Miguel Faílde Pérez (23 December 1852, in Guacamaro, Matanzas – 26 December 1921) was a Cuban musician and bandleader. He was the official originator of the danzón, composer of the first danzón, Las alturas de Simpson, and the founder of the Orquesta Faílde.

== Biography ==
Faílde's father was a Galician immigrant, and his mother a parda (dark mulata). He was first taught music by his father, who was a trombone player, and at ten played cornet in the Banda de Bomberos (firemen) de Matanzas. Later he learnt harmony and composition under a French tutor, Federico Peclier. He also learnt the viola and double bass. Faílde was one of many musicians who actively conspired against the Spanish colonial rule; his life included the time of the Cuban War of Independence.

His orchestra was highly successful, though his major achievements were the creation of the danzón and the compositions he wrote, many of which have been adapted since for other rhythms. The danzón was, in his own words, a development of the danza, and that was the child of the contradanza. "De la danza al danzón había un simple paso." (from the danza to the danzón is a simple step) Actually, it was not quite such a simple step. For a start, the danzón was a much slower dance than both the contradanza and the danza; and it allowed for pauses between the different sections of a number. Both these features were welcomed in the tropical climate of Cuba. Perhaps even more significantly, the danzón was a couple dance, though not a moving one like the waltz. The contradanza and danza were both sequence dances involving the whole dance-floor, as were all ballroom dances before the waltz.

Stored data entries
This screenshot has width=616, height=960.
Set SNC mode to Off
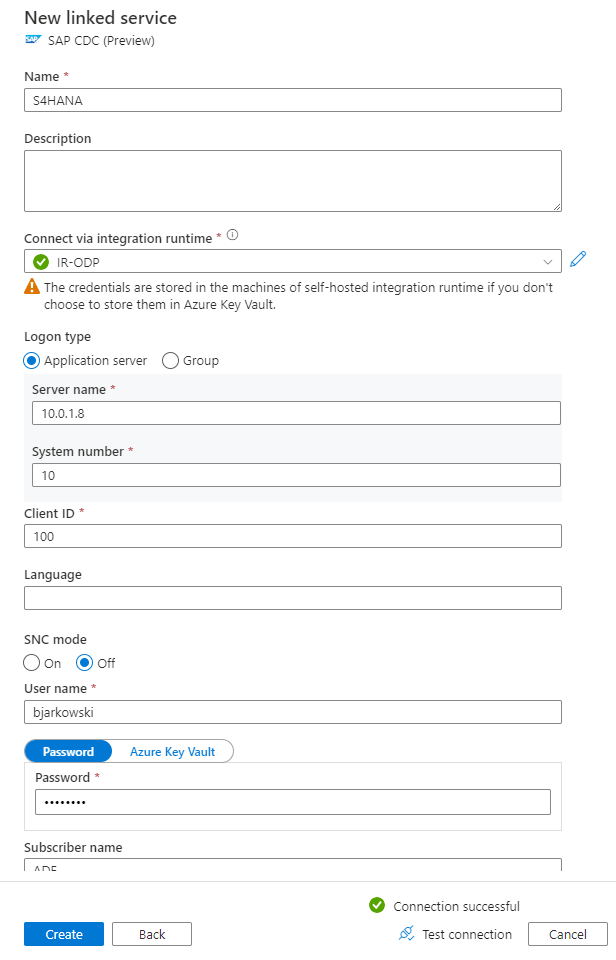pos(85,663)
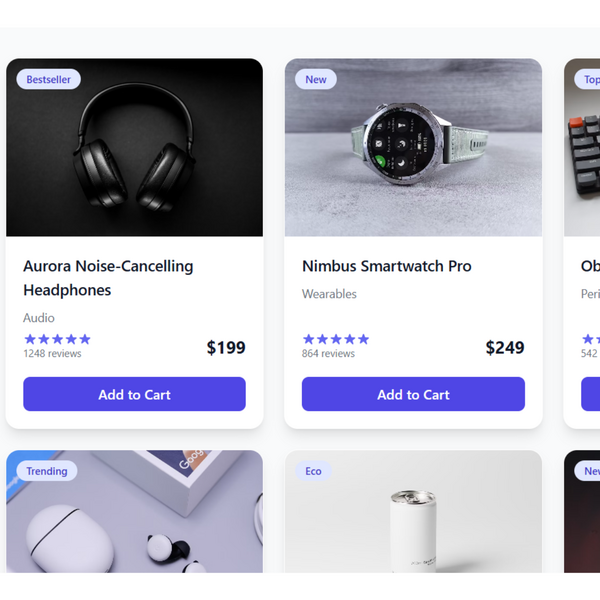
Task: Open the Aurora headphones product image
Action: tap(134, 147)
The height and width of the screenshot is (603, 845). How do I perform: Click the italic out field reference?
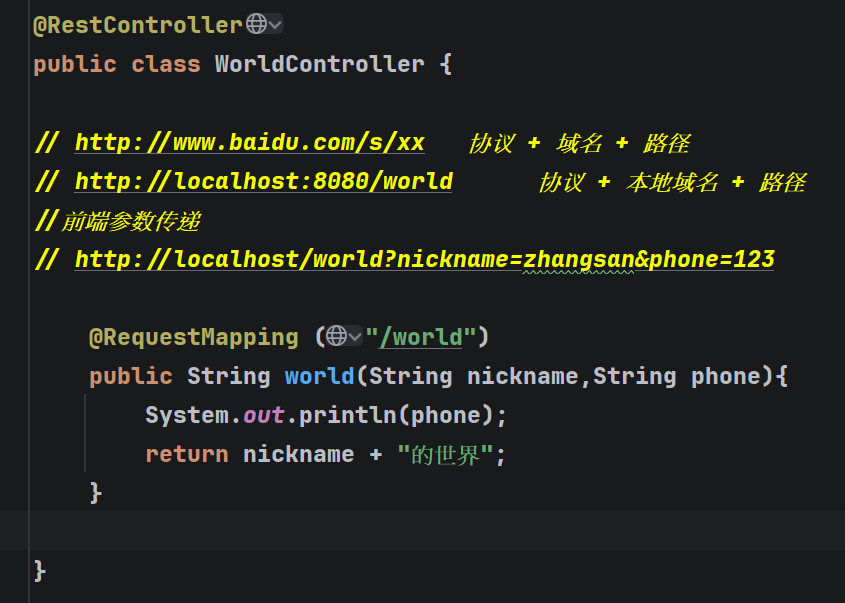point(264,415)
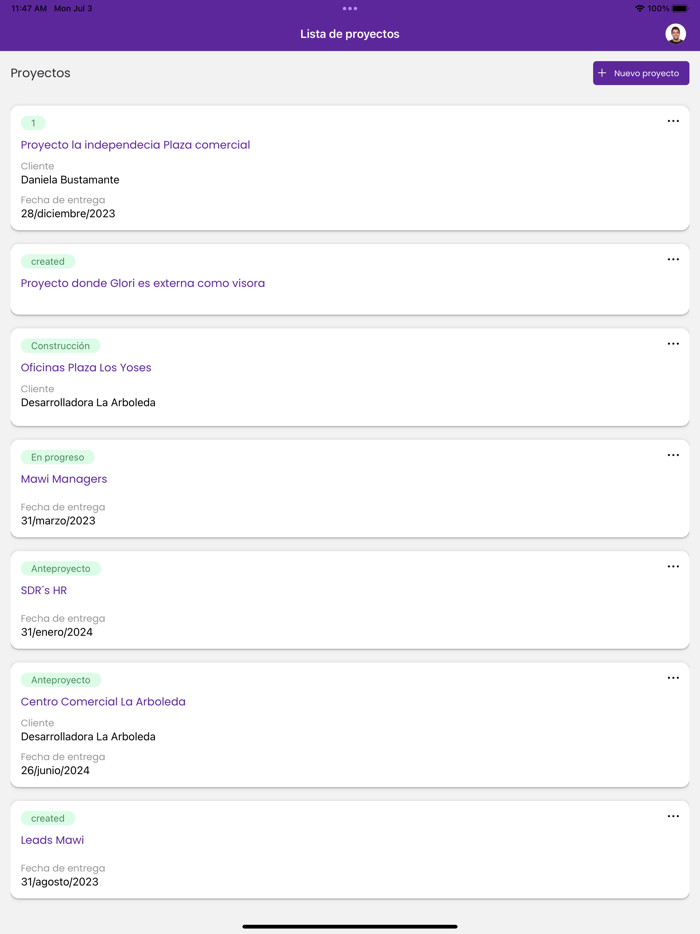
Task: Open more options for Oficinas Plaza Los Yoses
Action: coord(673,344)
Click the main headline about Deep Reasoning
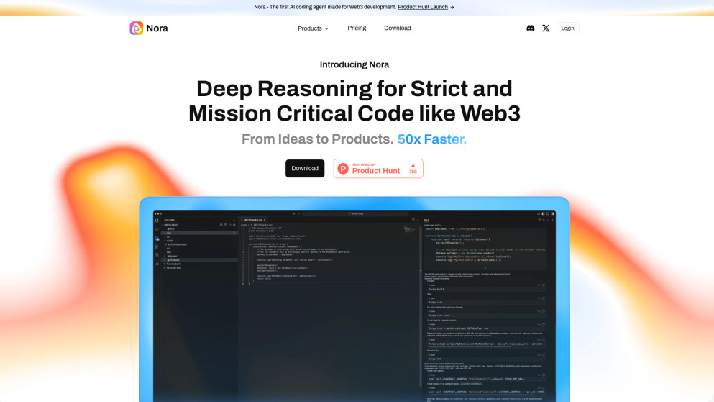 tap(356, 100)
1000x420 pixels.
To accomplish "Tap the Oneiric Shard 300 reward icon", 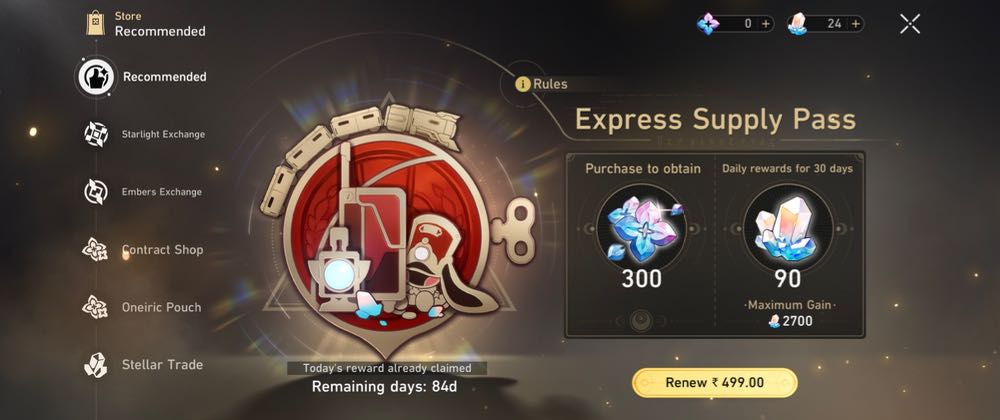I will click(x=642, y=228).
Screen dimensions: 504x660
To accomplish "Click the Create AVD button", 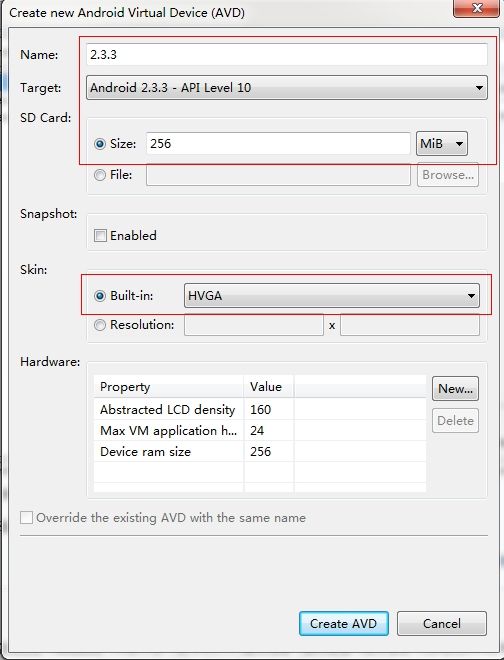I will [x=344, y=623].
--
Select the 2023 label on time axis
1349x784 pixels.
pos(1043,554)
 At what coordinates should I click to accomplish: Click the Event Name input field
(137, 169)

• **List of tasks**:
1. In the text about Miguel Faílde, what instrument did he play at age ten, and in which band?
2. Continue the text about Miguel Faílde from its final sentence.

• **Outputs for the tasks**:
1. He played cornet in the Banda de Bomberos de Matanzas.

2.
The habanera was the established favourite before the danzón came on the scene. It was also a slow dance, and a descendant of the contradanza. The habanera had the advantage of being a sung genre, which the danzón was not until much later. Both genres made use of syncopated creole rhythms; in the danzón it is the cinquillo. In retrospect it is often difficult to see why one genre is preferred to another; the quality of compositions and the orchestras which choose to play it must have some influence.

Did Faílde really invent the danzón? The doubt is caused by the work of Manuel Saumell, who anticipated many of the rhythms which came later in the 19th century, and who may be the most important Cuban composer of that century. At length the Cuban government made Faílde the official inventor of the danzón - in 1960, by which time the danzón had become a relic, and its 'child', the chachachá, had taken over.

After his death in 1921 he was interred in the Necropolis San Carlos Borromeo, Matanzas.